WORK ORDER =
Search the records for the word "computer" and copy every line in which it occurs.

===

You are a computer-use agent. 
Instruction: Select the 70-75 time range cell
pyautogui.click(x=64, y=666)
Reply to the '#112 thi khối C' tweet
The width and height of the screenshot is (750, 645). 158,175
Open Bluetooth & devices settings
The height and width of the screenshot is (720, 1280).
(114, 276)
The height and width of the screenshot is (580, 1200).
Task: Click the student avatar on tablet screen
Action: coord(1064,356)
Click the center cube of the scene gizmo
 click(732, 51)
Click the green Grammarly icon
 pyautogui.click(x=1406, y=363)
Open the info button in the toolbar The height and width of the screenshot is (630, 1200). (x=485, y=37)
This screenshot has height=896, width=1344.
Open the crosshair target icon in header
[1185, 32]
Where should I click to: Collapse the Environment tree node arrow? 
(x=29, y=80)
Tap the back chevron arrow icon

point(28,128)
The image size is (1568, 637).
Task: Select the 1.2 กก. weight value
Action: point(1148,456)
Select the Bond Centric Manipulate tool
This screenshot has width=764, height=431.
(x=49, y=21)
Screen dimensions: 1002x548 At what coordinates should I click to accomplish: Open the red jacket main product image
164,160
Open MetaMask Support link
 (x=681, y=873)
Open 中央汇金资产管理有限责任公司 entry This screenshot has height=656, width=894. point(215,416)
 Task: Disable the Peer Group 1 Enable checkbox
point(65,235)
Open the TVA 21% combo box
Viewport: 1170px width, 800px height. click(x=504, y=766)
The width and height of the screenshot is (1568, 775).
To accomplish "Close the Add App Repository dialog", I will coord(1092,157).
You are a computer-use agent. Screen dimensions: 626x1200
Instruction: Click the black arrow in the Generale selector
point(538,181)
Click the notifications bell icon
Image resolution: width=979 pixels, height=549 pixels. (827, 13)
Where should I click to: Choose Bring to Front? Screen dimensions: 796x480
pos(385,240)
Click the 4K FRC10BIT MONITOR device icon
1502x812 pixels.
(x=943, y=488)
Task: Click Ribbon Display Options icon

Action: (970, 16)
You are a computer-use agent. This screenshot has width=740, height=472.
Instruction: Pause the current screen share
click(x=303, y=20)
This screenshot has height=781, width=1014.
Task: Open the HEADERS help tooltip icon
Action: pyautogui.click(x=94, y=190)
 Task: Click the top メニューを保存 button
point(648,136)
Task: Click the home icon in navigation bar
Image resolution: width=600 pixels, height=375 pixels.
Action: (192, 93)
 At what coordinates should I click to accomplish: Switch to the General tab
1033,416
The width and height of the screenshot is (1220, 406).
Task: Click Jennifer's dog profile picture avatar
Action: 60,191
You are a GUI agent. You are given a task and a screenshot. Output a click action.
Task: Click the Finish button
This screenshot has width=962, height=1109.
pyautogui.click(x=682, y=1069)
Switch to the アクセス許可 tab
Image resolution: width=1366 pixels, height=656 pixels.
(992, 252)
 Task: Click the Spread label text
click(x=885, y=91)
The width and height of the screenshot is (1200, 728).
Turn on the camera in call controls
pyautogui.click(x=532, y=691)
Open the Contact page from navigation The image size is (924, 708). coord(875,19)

===

SOLUTION FOR THIS TASK =
You are a computer-use agent. 
You are a computer-use agent. Screen dimensions: 626x1200
You are a computer-use agent. This screenshot has width=740, height=472.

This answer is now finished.